The concept of a powerful international conspiracy aiding Nazi war criminals has long fascinated writers and filmmakers, but the reality was far more chaotic. According to a BBC Radio 4 investigation, most fleeing Nazis experienced a haphazard and perilous journey, with no overarching organisation like SPECTRE pulling the strings.
The term 'ratline' was first used by US intelligence officers after the war to describe a network moving Croatian war criminals to South America. It gained wider recognition following a 1983 US Department of Justice report on Klaus Barbie, the 'Butcher of Lyon'. In 1951, US intelligence used the ratline to send Barbie to Bolivia rather than face a French extradition request that would have exposed their employment of him.

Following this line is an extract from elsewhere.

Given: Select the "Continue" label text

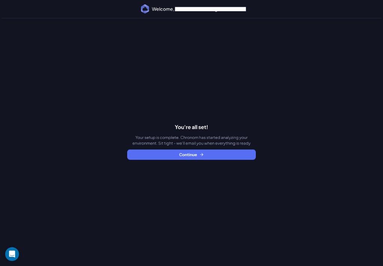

Notorious figures like Josef Mengele, the Auschwitz doctor who performed fatal experiments, and Adolf Eichmann, a key Holocaust co-ordinator, escaped via such routes. Eichmann was captured in Argentina by Israeli agents, tried, and executed in 1962, but Mengele evaded capture until his death in 1979.
South America, with its developing economies and pro-immigration policies, attracted many refugees, including those with tainted pasts. Juan Perón's Argentine government offered clandestine support, as revealed in Uki Goñi's 2003 book The Real Odessa.
Otto Wächter, the Nazi Governor of Galicia, spent three years hiding in the Austrian mountains before crossing into Italy with forged papers. In Rome, he sought a passport from the Red Cross, which issued documents to many legitimate refugees. He stayed in a monastery and met Alois Hudal, a Nazi-sympathising rector. After lunch with a 'very kind old comrade', Wächter fell ill and died, possibly poisoned. Philippe Sands investigates this story in the series Intrigue: The Ratline.